Intitulé "La longue nuit", ce roman de 177 pages, publié aux éditions L’Harmattan, n’est pourtant "pas totalement autobiographique mais c’est vrai que mon histoire est un prétexte pour parler de la nuit", qui a toujours fait peur et intrigué les hommes, explique M. Mbaye dans un entretien avec l’APS.
"Le non voyant se conforme avec la nuit et il est la nuit", souligne l’écrivain, convoquant naturellement le mythe d’Œdipe, du nom de ce héros de la tragédie grecque qui a préféré se crever les yeux responsables de toutes ses misères.
Parlant de son roman qui sera présenté samedi à Dakar, l’auteur affirme que pour la première fois, un non voyant raconte la nuit, une perspective qui conduit Sidy Bouya Mbaye à une réflexion originale dont la trame tient aussi de ce moment délicat de la vie qui fait basculer "dans un monde où le temps n’existe pas, l’espace n’existe pas".

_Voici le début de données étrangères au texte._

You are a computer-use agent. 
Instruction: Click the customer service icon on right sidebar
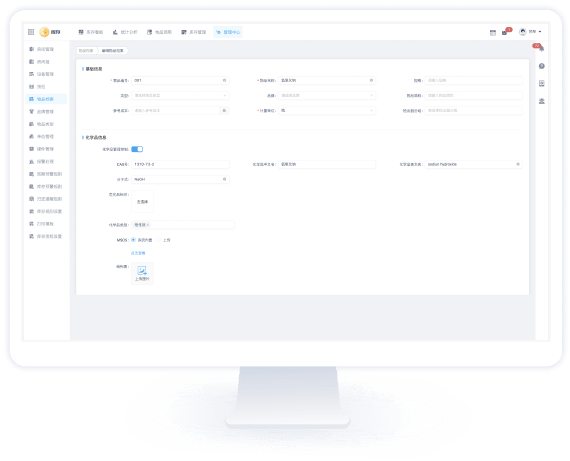[x=541, y=101]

"C’est vrai que nous tous, toute la création, est prise dans l’espace, mais le non-voyant est prisonnier de l’espace et en même temps prisonnier de l’existence. Le temps n’existe pas pour lui mais il est la totalité de l’espace (….). Il porte son espace à lui", explique-t-il.
Le nouveau roman de Sidy Bouya Mbaye - il a sorti en 2014 un premier intitulé ’’Le Rescapé’’ - se nourrit par ailleurs d’une réflexion générale sur la situation des handicapés, lesquels "ne sont bons que pour la charité" aux yeux de la société.
De cette manière, l’auteur décrit d’autant mieux le processus par lequel passe le personnage principal, un non-voyant qui "essaie de se reconstruire après une déconstruction" fondamentale.
Moutoufa, qui fait étrangement penser à Sidy Bouya Mbaye lui-même, va travailler, voyager, histoire de ne jamais baisser les bras, "parce que Dieu donne toujours quelque chose qui permet de se réaliser, même si c’est extrêmement difficile" au Sénégal en particulier.
"Il va essayer de tout faire" et s’engage même en politique, sachant que les rapports au quotidien confinent plutôt les handicapés dans la mendicité.
L’âme "a faim" et est dans un besoin de foi et de "nourriture" en Occident comme en Afrique, puisque "la pensée a des limites, même la science a des limites, donc l’homme doit se reconstituer", c’est-à-dire replonger au plus profond de son essence pour se retrouver et vivre en paix.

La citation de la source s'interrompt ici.